From Portland’s perspective

— Portland are one-dimensional. They’ve struggled immensely this season when they haven’t played a deep-sitting, Diego Chara-anchored 4-3-2-1 formation. Often, though, that one dimension has been tough to beat. Chara is arguably the best defensive midfielder in MLS, and Diego Valeri is a pretty effective outlet on the counter.

— Giovanni Savarese has been trying all season to bring about a new dimension. He’s tested various other formations (most notably a 4-4-2 diamond, which did not go well) and tried a new emphasis on possession. It has yet to work to any discernible degree, which could indicate that this current Timbers team lacks the personnel to do much other than what they’ve done to this point.

One wrinkle he tried was moving Chara out of his pure number 6 role and into an N’Golo Kante-with-Chelsea-type roamer. The intentions made sense, in theory; Savarese wanted more on-ball nuance higher up the field, and he wanted a ball-winning dynamo in new places. It was an attempt to spark a team that so often went stale with the ball.

Naturally, they got weaker defensively, and Chara has been back at the base of the midfield. The lesson: Play your best players in their best positions. Chara is more important to his team than any other player in the league is to theirs.

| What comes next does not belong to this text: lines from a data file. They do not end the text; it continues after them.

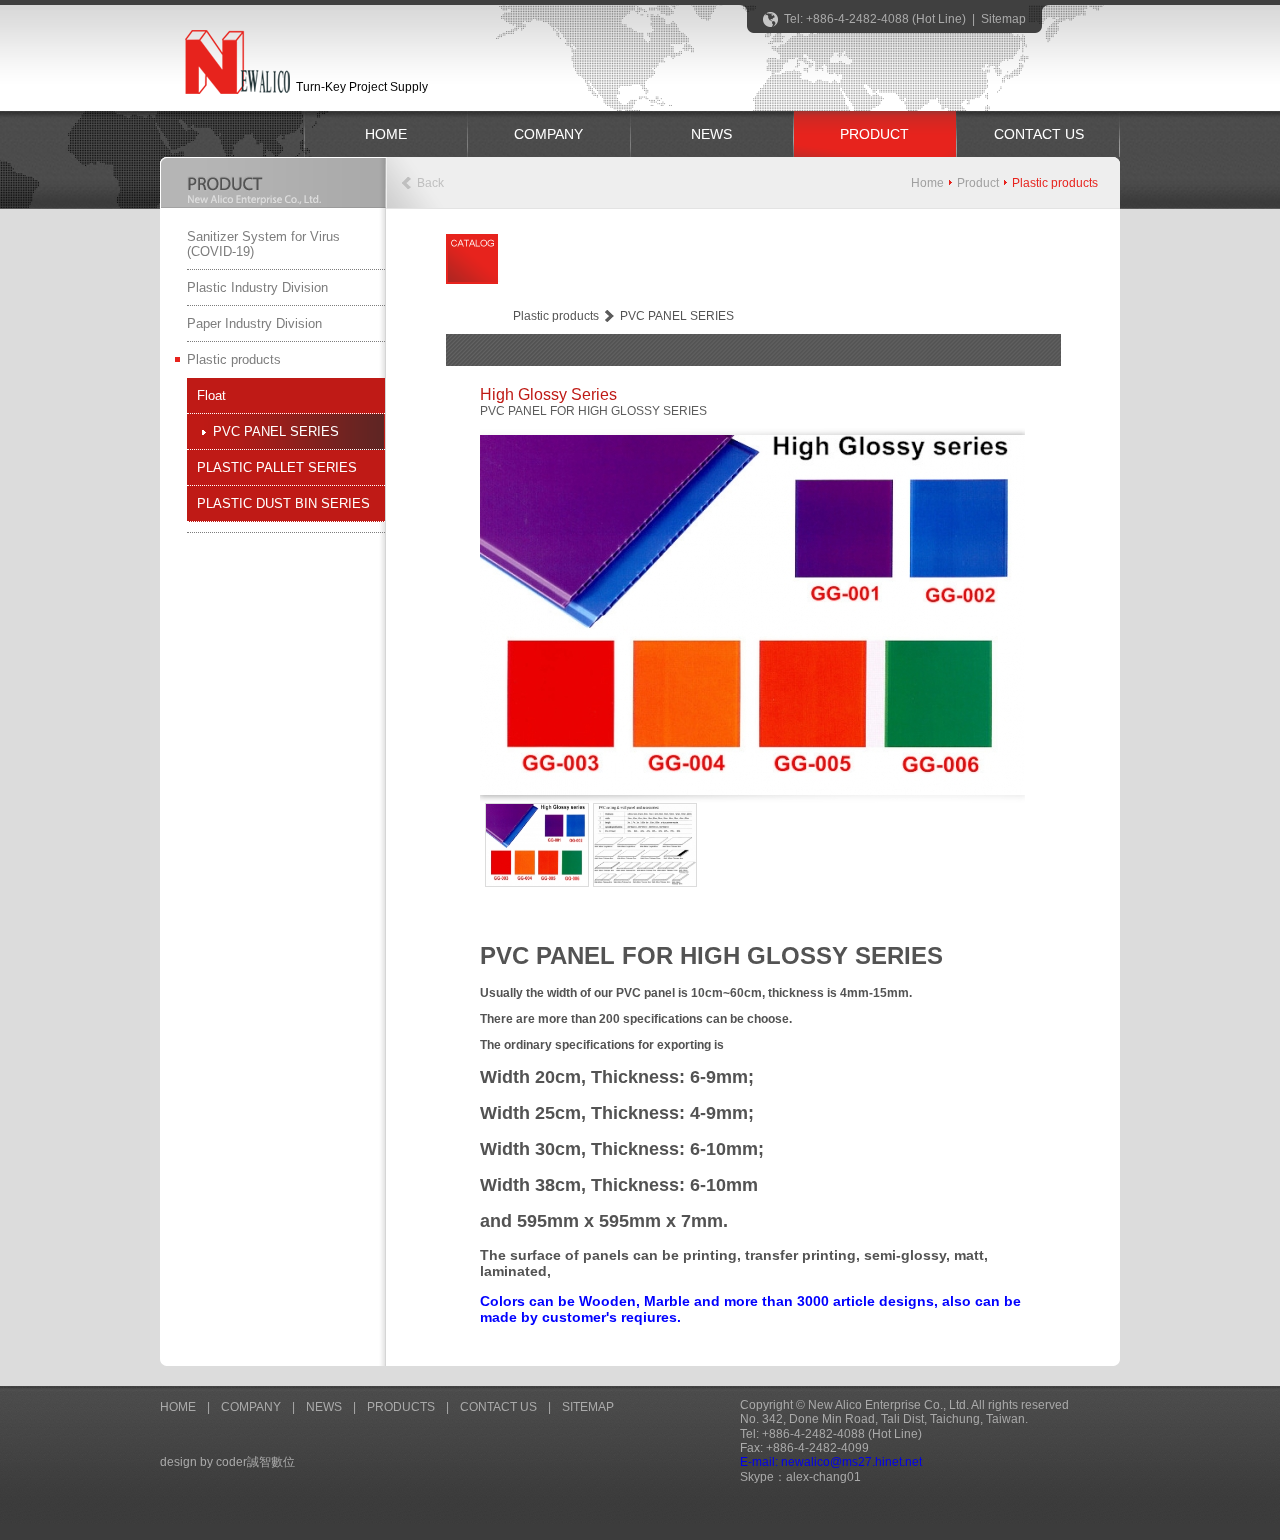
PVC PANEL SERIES (276, 431)
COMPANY (548, 134)
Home (927, 183)
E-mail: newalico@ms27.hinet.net (831, 1462)
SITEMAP (588, 1407)
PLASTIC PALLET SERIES (277, 467)
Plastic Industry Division (257, 287)
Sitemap (1003, 19)
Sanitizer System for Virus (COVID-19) (263, 244)
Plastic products (234, 359)
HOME (386, 134)
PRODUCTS (401, 1407)
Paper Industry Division (254, 323)
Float (211, 395)
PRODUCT (874, 134)
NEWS (711, 134)
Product (978, 183)
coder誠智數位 (255, 1462)
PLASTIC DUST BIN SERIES (283, 503)
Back (430, 183)
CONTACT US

— The key to attacking FC Dallas is creating off the dribble, because FCD will hold a tight shape and make little organizational mistakes. Dallas’s entire system is based around restricting quick passing and effective possession. They will dare the Timbers to either beat defenders one-on-one or one-on-two or devote numbers forward and risk conceding counters in the direction.

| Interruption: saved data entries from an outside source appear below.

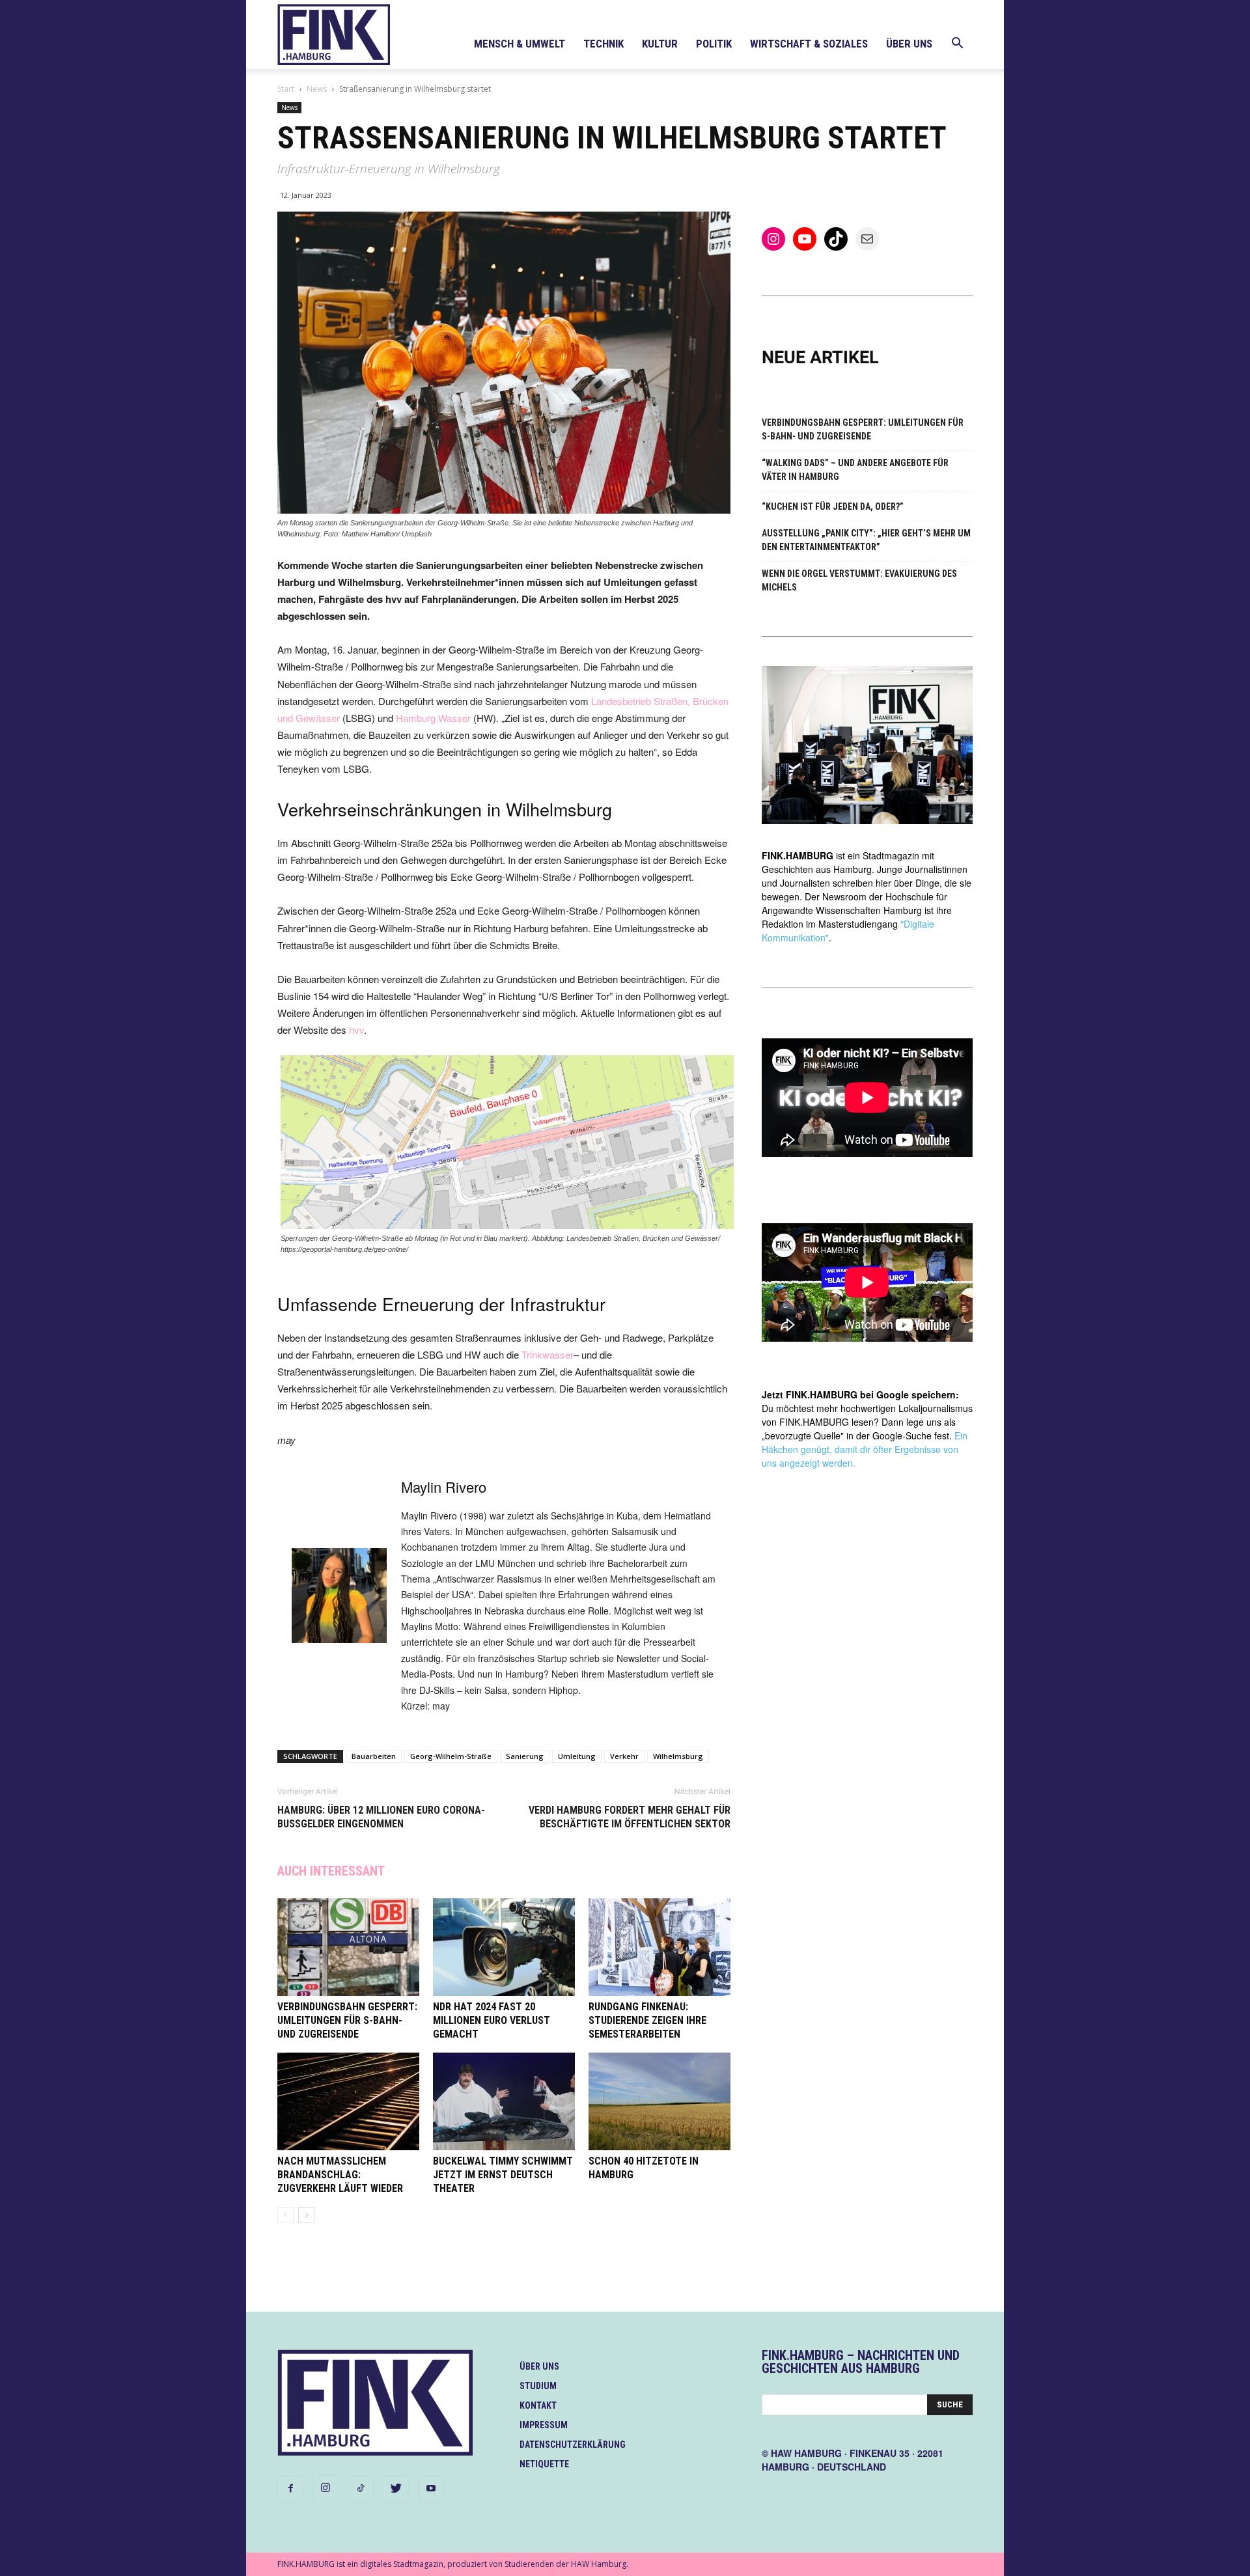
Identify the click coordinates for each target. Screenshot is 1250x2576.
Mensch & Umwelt (519, 43)
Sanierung (525, 1756)
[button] (957, 44)
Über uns (909, 43)
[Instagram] (325, 2488)
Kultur (660, 43)
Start (285, 88)
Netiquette (544, 2464)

For Portland to solve this puzzle, they have to look to Sebastian Blanco, their premier dribbler. Blanco has been productive in his second MLS season, and his best asset is darting off the wing and dribbling hard into channels.

Look also for Lucas Melano, who returned to Portland this summer. He isn’t a great passer, but he beat Dallas back in the 2015 postseason. He could play a role off the bench.

From FC Dallas’s perspective

— What is there to say about FC Dallas at this point? They are built to play slow. They have some nice attacking pieces, but Pablo Aranguiz doesn’t even start, and Maxi Urruti rips more ill-conceived shots than anyone in the league. Their defense is solid and tough in the air.

They’re not threatening — they enter the playoffs on a three-game losing streak. In a game against the disastrous Rapids on Decision Day that would have won them the Western Conference, they somehow managed to lose 2-1. Given Dallas’s form, Portland should win this game.

— These teams played in late September at Providence Park. A profoundly uneventful game finished 0-0. I’m glad this is not a two-leg series, because neither team would do anything at all in the first leg.

Expect a similarly cagey, slow-to-develop game in the knockout round. It could come down to an off counter-attack or set piece.